In 1799, the corner parcel was bought by Henry William de Saussure and Timothy Ford. The two lawyers temporarily rejoined the house with the neighboring parcel at 63 Tradd Street before ultimately splitting off 58 Meeting Street in 1801 into its current dimensions. De Saussure received 58 Meeting St. as part of the division. The house passed through several other owners before being bought by John H. Doscher in 1872. Doscher opened a grocery in the building and remodeled the house with Victorian details and a storefront. The grocery use lasted nearly a century.
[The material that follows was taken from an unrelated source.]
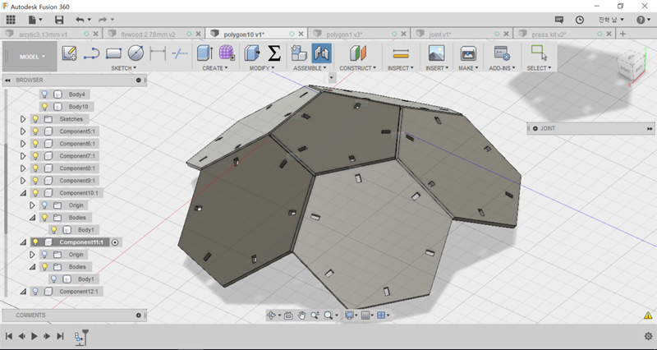Click the warning triangle icon
The width and height of the screenshot is (657, 350).
(x=650, y=315)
The Historic Charleston Foundation bought the house in 1979 and conveyed it in April 1982 to Thomas and Jacquelin Stevenson who restored the building to a residential purpose.

The house, a Charleston single house, was bought by John Dewberry in 2003 for $1.5 million. The house's stables on the south end of the lot had been joined to the house in the early 1900s and converted into a kitchen. Dewberry reworked the hyphen between the two buildings and remodeled the kitchen.